The season began with the Monte Carlo Rally and Henri Toivonen took the win with his Lancia Delta S4, making himself the favourite for the title. At the International Swedish Rally in wintery snow and ice, Toivonen had to retire due to an engine failure and Juha Kankkunen won the event with his Peugeot 205 Turbo 16 E2, ahead of Toivonen's teammate Markku Alén. At the next rally in Portugal, Joaquim Santos lost control of his Ford RS200 and plunged into the crowd, killing three spectators and injuring more than 30. All the factory team drivers decided to withdraw from the race, giving the win to home country's relatively unknown driver, Joaquim Moutinho.

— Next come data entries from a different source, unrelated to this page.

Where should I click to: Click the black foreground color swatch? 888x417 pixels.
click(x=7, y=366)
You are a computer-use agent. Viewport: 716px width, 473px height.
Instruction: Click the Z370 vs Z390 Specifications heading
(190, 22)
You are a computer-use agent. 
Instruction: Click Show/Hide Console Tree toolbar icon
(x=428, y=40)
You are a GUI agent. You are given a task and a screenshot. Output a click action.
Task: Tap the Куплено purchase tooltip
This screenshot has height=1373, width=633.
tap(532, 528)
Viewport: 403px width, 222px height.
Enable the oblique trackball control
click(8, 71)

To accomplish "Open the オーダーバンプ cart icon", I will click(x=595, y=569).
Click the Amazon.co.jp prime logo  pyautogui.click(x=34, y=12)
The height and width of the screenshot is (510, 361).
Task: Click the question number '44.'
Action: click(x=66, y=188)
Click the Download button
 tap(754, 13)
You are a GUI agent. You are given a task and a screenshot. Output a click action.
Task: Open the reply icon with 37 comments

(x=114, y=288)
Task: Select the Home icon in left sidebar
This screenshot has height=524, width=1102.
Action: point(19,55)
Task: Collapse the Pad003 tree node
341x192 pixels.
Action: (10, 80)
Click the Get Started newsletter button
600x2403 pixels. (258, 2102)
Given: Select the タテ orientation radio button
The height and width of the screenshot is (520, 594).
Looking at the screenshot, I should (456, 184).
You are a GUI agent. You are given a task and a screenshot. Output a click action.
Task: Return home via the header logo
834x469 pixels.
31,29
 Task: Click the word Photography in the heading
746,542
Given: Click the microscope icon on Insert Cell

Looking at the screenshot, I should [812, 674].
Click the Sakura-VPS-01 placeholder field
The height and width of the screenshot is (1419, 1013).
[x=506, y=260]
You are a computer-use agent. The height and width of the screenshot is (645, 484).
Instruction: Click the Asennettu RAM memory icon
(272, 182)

After veteran Swede Björn Waldegård's triumph at the extremely arduous and difficult Safari Rally in Kenya driving a Toyota Celica TCT over Alén and his Lancia 037 Evo (which was the S4's predecessor and used only by Lancia for the Safari Rally; the S4 was not used for the Safari Rally due to Lancia determining that it was too new and not developed enough for that rally), another fatal accident at the Tour de Corse on the French island of Corsica would change the course of rallying. Toivonen and his co-driver Sergio Cresto in their Lancia went off the side of the road, plunged down a ravine and landed on its roof. The aluminium fuel tank underneath the driver's seat was ruptured by the trees and exploded. Toivonen and Cresto had no time to get out and both men burned to death in their seats. The accident had no witnesses close enough to clearly see the accident.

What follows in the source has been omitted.